Reuniting Separated Mercury Columns

The largest single cause for the failure of precision thermometers in the lab is due to separated mercury columns. This can occur in transit or in the lab. The life of the instrument can be greatly extended if the following procedures are rigidly employed. Other methods may cause damage to the thermometer.

Cooling Method:
With the thermometer in an up right position gradually immerse ONLY half of the bulb in a solution of solid CO²(Dry-Ice) and alcohol so that the mercury column retreats slowly into the bulb. Do not cool the stem or mercury column. Keep the bulb in the solution until the main column as well as the separated portion retreats into the bulb. Remove and swing thermometer in short arc forcing all the mercury into the bulb.

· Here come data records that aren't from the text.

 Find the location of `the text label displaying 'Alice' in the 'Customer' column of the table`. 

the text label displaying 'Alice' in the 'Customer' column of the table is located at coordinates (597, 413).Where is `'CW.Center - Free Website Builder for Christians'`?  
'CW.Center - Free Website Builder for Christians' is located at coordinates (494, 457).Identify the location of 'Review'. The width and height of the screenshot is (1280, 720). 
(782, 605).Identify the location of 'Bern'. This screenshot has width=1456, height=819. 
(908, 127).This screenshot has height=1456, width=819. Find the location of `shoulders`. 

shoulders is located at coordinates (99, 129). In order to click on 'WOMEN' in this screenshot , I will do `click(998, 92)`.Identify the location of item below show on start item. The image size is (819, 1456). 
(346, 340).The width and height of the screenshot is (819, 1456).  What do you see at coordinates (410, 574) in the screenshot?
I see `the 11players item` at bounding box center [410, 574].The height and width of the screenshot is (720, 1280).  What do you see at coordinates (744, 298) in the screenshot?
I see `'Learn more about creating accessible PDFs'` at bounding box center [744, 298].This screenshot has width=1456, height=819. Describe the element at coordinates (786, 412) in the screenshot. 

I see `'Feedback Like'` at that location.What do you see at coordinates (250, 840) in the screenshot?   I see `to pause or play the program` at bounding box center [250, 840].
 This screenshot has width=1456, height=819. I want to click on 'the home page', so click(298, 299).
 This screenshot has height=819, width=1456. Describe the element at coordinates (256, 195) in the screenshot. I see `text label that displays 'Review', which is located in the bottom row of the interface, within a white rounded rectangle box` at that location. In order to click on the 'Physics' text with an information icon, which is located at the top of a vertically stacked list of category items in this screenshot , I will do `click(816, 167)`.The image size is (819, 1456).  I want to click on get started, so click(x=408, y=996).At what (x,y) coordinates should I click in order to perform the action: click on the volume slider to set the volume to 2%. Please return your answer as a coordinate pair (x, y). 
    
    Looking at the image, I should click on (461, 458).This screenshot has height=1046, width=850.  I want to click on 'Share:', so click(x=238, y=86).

Most mercury thermometers can be reunited using this method regardless of range (with the exception of deep immersion thermometers) provided ONLY HALF THE BULB is immersed in the CO²

Caution:

  • Do not touch the bulb until it has warmed sufficiently for the mercury to emerge from the bulb into the capillary.
  • Never subject the stem or mercury column to the CO² solution as it will freeze the mercury column in the capillary and may cause bulb to fracture.

Heating Method:
This method applies to thermometers with a maximum range of 260° C or 500° F, equipped with expansion chambers sufficiently large enough to accommodate the separation plus a portion of the main column. Immerse as much of the bulb and stem as possible in a large beaker containing a liquid whose flash point is well above the highest indication of the thermometer being reunited. Heat the beaker stirring the liquid with the thermometer until the separation and a portion of the main column enters the chamber. Tap the thermometer in the palm of a gloved hand to aid in reuniting the column. Allow the thermometer to cool slowly.

Caution:

  • Never use open flame on bulb.
  • Never fill expansion chamber more than 2/3 full.
  • Make certain Flash Point of liquid is well above the highest temperature indicated on the thermometer.
  • Thermometers whose range exceed 260° C or 500° F CAN NOT be reunited using heat without damaging the instrument.
Did you know?
The first sealed thermometer was produced by the German physicist Daniel Gabriel Fahrenheit in 1714.